DATA PROVIDED:
________________________

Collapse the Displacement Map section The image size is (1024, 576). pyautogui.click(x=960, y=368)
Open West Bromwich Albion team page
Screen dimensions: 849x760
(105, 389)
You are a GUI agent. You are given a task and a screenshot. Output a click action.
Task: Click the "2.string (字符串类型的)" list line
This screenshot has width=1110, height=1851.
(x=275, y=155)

________________________

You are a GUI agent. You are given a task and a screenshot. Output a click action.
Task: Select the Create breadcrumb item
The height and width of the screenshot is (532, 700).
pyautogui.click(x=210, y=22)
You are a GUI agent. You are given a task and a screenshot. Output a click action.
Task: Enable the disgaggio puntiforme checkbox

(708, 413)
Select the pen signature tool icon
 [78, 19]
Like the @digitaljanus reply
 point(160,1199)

________________________

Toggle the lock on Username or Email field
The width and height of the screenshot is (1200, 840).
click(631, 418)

________________________

TRY IT:
Give again exactly, and only, the lines above starting at the one with "Collapse the Displacement" and ending at the one with "Task: Click the".

SOLUTION FOR THIS EXERCISE:
Collapse the Displacement Map section The image size is (1024, 576). pyautogui.click(x=960, y=368)
Open West Bromwich Albion team page
Screen dimensions: 849x760
(105, 389)
You are a GUI agent. You are given a task and a screenshot. Output a click action.
Task: Click the "2.string (字符串类型的)" list line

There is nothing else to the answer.